Bowel cancer is not just a disease of older people
12 March 2020
A young surgeon’s experience as a patient with bowel cancer
If you ask any clinician, becoming a patient is an unusual experience. When you couple that with the naivety of youth, embracing the role of a patient is particularly challenging.
“We are taught that we when we hear hoof beats, we should think horses, not zebras.”
As part of surgical training, and even in medical school, there are specific red flags that are taught to all of us. ‘Bowel habit change’ and ‘per rectal bleeding’ are not a great combination. We are also taught that we when we hear hoof beats, we should think horses, not zebras. So when I developed these symptoms I just assumed that I probably had a benign cause of bleeding. I assumed this for six weeks while I worked in a high volume liver and kidney transplant unit until I decided it was bothersome. I picked up the phone to one of my mentors, a colorectal surgeon. She subsequently performed my low anterior resection.
My story is different. I class myself as one of the lucky ones. I was aged 33, with no significant family history, only stage 3. I underwent a low anterior resection, fertility treatment and then 6 months of adjuvant FOLFOX. FOLFOX was not very kind. I didn’t require neoadjuvant radiotherapy, had clear margins and only 2 positive nodes. It is amazing how different your perspective is after such an unexpected life interruption. My life changed completely in one single moment.
From the beginning I called myself a lucky unlucky person. I had encountered young people with colorectal cancer in my surgical training, however, in clinics with 30-50 people being followed up in our public health system, it was still a rarity. When I was diagnosed in 2018 I only really began to appreciate the growing trend of young people being diagnosed with colorectal cancer. People that are not considered at risk.
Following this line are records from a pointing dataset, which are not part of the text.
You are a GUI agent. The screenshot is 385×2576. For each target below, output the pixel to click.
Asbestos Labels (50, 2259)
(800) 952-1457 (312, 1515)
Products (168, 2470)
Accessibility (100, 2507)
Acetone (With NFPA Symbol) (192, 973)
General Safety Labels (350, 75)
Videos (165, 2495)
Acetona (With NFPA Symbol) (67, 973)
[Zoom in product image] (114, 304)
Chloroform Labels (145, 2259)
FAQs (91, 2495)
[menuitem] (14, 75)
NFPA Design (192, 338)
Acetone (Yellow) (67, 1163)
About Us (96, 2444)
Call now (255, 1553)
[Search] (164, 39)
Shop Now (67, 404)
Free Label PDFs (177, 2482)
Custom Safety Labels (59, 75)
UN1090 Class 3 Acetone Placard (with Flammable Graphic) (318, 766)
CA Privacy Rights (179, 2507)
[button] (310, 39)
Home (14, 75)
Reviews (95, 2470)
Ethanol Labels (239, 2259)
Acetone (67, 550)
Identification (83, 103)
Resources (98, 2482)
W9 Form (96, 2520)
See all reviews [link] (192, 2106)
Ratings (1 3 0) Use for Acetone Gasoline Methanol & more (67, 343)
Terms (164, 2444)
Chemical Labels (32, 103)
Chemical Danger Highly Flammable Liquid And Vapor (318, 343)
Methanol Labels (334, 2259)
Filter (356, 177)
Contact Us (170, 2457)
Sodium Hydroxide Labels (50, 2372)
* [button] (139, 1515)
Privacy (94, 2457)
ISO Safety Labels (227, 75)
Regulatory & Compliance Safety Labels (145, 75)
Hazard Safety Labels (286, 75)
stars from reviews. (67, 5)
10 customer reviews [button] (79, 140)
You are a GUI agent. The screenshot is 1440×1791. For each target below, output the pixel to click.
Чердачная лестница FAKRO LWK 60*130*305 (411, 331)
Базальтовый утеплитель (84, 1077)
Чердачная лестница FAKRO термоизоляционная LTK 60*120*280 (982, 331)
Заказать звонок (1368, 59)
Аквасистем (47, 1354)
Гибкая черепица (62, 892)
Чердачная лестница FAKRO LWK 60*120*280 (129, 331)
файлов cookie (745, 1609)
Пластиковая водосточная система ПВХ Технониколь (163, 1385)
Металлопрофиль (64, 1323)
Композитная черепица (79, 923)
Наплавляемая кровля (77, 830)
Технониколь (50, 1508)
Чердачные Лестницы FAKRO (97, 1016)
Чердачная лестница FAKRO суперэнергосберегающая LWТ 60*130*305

People under the age of 50. Where screening programmes exist, all of these people would be too young to be screened. The age for screening in the United States has recently been lowered. It is still not practical for many reasons to extend population based screening to include those who are even younger. While the figures are alarming us all and steadily climbing, they still don’t meet criteria to support population based screening.
“Becoming a patient reveals so much more about patient care and management.”
What is practical and even more alarming is these people’s stories. Bowel Cancer Australia and Bowel Cancer UK frequently highlight individuals who I never thought I would relate to. I am one of many in a long list of patients who are only too happy to tell their story in hope that someone might not have to go through and live with the effects of cancer. Becoming a patient reveals so much more about patient care and management. The anxiety relating to waiting, having scans, and to having your first operation as such a major one. The knowing too much, from the very beginning. After I was told that my surgeon found a cancer, I know I asked where it was. I meant anatomically. I asked this as I knew what the next investigations would be and what treatment (if I wasn’t metastatic) was being considered. It’s not a normal opening question from any other patient.
It is really encouraging to see increasing attention being paid by researchers and surgical journal editors to the rising rate of colorectal cancer in young people, because it means that the message is being delivered regarding the need to investigate symptomatic people. This is separate to any screening argument. I have been part of the #Never2Young campaign and consider myself obliged to advocate for such awareness campaigns not only as a health professional, but as a colorectal cancer patient. I have become a statistic. I am one of those people diagnosed with a left sided colorectal cancer in the age group 20-49.
Publishing real data and real stories and disseminating them will reach our communities and our clinicians working on the front line, trying to sort through who to investigate further or not. The message is becoming clearer for them now. Symptomatic people need investigating. I have seen firsthand only too many young people who have dismissed their own symptoms or had them dismissed by all levels of care. There are barriers to appropriate investigation with colonoscopy for many reasons. We need to make sure patients are better supported.
“Cancer does not discriminate.“
I have completed treatment. I have had highs and lows within my surveillance already. I am lucky enough to have returned to work finishing my time in general surgical training. Navigating through life post treatment has days of uncertainty and sadness. I never stay sad too long. I constantly get reminders of just how lucky I am to still have this life that could have so easily been taken from me.
Cancer does not discriminate. It will choose anyone at any time. Anyone with symptoms needs to be investigated, as sometimes those hoof beats are actually zebras.